-- Records for this task start --

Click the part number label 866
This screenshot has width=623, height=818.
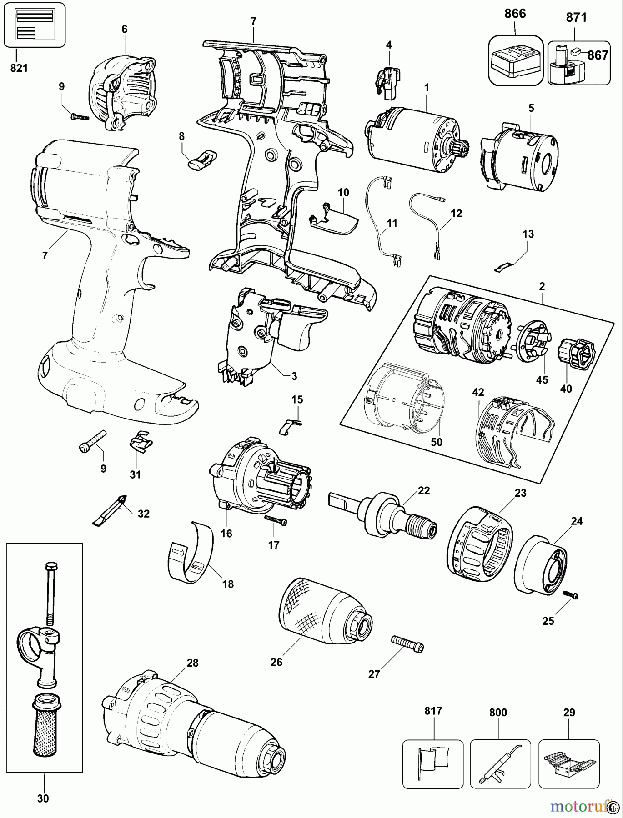pyautogui.click(x=515, y=14)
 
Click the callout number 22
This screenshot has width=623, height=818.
pyautogui.click(x=424, y=490)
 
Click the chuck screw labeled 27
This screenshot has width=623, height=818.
pyautogui.click(x=407, y=644)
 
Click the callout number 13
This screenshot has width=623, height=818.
pyautogui.click(x=528, y=234)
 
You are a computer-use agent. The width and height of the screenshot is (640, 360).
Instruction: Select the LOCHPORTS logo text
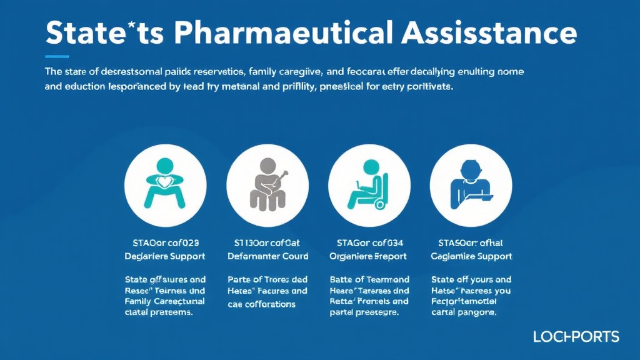coord(576,337)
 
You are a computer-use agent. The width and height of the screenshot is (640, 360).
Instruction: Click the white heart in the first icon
coord(165,182)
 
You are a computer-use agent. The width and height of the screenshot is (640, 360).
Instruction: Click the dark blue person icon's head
coord(472,168)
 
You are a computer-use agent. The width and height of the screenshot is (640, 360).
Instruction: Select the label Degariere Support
coord(165,256)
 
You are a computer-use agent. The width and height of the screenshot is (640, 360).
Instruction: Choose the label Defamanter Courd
coord(268,256)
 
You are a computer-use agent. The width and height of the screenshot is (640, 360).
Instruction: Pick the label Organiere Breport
coord(368,256)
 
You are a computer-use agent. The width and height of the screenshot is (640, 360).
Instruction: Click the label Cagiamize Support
coord(472,256)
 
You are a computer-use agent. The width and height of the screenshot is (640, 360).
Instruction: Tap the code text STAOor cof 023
coord(165,242)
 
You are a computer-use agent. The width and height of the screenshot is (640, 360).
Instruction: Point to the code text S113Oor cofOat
coord(267,242)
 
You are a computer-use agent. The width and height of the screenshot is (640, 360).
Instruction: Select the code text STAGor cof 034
coord(369,242)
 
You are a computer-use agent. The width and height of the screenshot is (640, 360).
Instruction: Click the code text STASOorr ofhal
coord(471,242)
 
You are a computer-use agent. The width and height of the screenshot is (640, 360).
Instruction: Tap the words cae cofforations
coord(261,304)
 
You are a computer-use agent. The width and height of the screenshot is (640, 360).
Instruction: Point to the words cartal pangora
coord(464,312)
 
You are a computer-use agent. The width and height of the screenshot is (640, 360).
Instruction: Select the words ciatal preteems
coord(158,312)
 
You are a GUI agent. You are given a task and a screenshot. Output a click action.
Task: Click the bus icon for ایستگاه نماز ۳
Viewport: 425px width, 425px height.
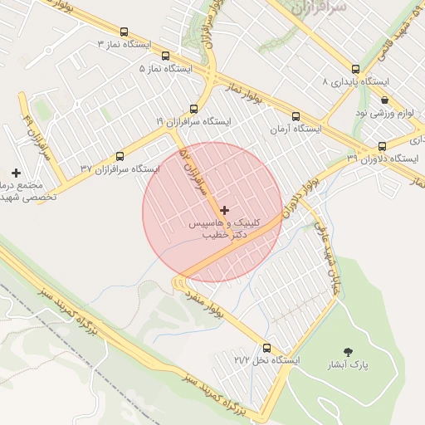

-- Records for this task end --

- Written request
Reproduce the listing above verbatim, from its start through the line containing "coord(165,242)", with both ends included and the pictures left out.

- Exercise response
Click the part number label 866
This screenshot has width=623, height=818.
pyautogui.click(x=515, y=14)
 
Click the callout number 22
This screenshot has width=623, height=818.
pyautogui.click(x=424, y=490)
 
Click the chuck screw labeled 27
This screenshot has width=623, height=818.
pyautogui.click(x=407, y=644)
 
Click the callout number 13
This screenshot has width=623, height=818.
pyautogui.click(x=528, y=234)
 
You are a computer-use agent. The width and height of the screenshot is (640, 360).
Instruction: Select the LOCHPORTS logo text
coord(576,337)
 
You are a computer-use agent. The width and height of the screenshot is (640, 360).
Instruction: Click the white heart in the first icon
coord(165,182)
 
You are a computer-use agent. The width and height of the screenshot is (640, 360).
Instruction: Click the dark blue person icon's head
coord(472,168)
 
You are a computer-use agent. The width and height of the screenshot is (640, 360).
Instruction: Select the label Degariere Support
coord(165,256)
 
You are a computer-use agent. The width and height of the screenshot is (640, 360).
Instruction: Choose the label Defamanter Courd
coord(268,256)
 
You are a computer-use agent. The width and height of the screenshot is (640, 360).
Instruction: Pick the label Organiere Breport
coord(368,256)
 
You are a computer-use agent. The width and height of the screenshot is (640, 360).
Instruction: Click the label Cagiamize Support
coord(472,256)
 
You are a computer-use agent. The width and height of the screenshot is (640, 360).
Instruction: Tap the code text STAOor cof 023
coord(165,242)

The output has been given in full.